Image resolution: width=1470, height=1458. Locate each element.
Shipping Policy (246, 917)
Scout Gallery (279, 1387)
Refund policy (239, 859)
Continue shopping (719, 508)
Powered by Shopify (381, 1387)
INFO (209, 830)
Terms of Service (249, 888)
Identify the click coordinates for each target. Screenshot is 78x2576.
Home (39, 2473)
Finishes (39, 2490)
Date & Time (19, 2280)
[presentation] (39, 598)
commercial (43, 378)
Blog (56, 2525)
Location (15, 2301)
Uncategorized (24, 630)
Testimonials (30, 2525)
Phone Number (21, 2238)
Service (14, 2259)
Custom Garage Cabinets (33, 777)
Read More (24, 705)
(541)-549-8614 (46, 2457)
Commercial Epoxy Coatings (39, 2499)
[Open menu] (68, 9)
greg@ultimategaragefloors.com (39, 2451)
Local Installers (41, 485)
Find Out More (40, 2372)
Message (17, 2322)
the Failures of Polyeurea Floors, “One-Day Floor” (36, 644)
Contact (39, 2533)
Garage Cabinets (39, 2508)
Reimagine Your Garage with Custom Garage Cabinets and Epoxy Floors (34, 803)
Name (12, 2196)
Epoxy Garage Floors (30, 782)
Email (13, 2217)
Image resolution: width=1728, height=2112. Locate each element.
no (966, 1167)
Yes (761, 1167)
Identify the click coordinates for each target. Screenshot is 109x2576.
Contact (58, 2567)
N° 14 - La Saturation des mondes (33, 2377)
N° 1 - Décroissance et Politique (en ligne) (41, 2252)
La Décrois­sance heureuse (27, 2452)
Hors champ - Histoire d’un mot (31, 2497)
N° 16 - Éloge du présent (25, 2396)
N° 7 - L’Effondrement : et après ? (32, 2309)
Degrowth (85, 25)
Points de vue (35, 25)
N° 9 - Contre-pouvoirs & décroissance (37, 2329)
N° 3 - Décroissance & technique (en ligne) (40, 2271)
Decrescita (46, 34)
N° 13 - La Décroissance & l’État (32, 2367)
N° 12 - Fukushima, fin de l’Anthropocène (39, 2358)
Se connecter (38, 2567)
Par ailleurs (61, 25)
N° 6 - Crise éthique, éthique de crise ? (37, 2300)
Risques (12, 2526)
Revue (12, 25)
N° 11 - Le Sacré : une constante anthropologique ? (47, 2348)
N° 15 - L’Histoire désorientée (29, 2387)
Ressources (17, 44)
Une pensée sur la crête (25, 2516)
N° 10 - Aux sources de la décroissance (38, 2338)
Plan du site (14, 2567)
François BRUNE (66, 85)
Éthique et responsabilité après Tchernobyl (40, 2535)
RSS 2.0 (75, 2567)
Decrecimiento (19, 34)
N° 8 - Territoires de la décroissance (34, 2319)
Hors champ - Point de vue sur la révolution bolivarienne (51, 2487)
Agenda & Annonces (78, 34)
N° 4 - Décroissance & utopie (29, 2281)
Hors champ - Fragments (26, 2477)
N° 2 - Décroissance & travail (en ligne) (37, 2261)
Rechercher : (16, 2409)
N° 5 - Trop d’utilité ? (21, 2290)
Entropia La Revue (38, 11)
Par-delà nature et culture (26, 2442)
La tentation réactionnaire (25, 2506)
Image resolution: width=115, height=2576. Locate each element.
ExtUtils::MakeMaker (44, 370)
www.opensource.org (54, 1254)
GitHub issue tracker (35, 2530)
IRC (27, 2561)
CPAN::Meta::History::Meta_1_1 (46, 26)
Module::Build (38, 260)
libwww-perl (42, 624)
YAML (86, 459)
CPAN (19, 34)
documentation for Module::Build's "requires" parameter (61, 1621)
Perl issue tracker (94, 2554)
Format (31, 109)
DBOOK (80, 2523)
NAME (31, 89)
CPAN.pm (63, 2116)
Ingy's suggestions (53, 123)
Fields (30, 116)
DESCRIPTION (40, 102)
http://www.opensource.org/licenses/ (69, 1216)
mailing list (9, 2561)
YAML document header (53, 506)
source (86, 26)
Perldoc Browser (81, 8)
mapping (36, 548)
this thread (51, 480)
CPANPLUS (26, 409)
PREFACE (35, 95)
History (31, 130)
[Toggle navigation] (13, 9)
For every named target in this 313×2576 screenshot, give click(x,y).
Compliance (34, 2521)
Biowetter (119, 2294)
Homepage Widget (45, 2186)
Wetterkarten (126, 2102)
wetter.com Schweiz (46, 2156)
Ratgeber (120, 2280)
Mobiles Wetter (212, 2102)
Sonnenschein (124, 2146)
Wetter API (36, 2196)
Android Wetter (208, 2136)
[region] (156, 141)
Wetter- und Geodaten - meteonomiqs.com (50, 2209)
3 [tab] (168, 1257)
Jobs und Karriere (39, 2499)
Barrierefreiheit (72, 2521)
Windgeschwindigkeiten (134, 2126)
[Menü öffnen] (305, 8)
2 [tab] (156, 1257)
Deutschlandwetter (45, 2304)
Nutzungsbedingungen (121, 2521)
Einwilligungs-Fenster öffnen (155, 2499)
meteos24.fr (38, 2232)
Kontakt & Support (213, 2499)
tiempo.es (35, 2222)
════════════════════
What you have to do - Exactly as written, repeat each line from the beginning of the data above to the line containing "Email (13, 2217)", inclusive.

Result for this task -
Image resolution: width=1470, height=1458. Locate each element.
Shipping Policy (246, 917)
Scout Gallery (279, 1387)
Refund policy (239, 859)
Continue shopping (719, 508)
Powered by Shopify (381, 1387)
INFO (209, 830)
Terms of Service (249, 888)
Identify the click coordinates for each target. Screenshot is 78x2576.
Home (39, 2473)
Finishes (39, 2490)
Date & Time (19, 2280)
[presentation] (39, 598)
commercial (43, 378)
Blog (56, 2525)
Location (15, 2301)
Uncategorized (24, 630)
Testimonials (30, 2525)
Phone Number (21, 2238)
Service (14, 2259)
Custom Garage Cabinets (33, 777)
Read More (24, 705)
(541)-549-8614 (46, 2457)
Commercial Epoxy Coatings (39, 2499)
[Open menu] (68, 9)
greg@ultimategaragefloors.com (39, 2451)
Local Installers (41, 485)
Find Out More (40, 2372)
Message (17, 2322)
the Failures of Polyeurea Floors, “One-Day Floor” (36, 644)
Contact (39, 2533)
Garage Cabinets (39, 2508)
Reimagine Your Garage with Custom Garage Cabinets and Epoxy Floors (34, 803)
Name (12, 2196)
Epoxy Garage Floors (30, 782)
Email (13, 2217)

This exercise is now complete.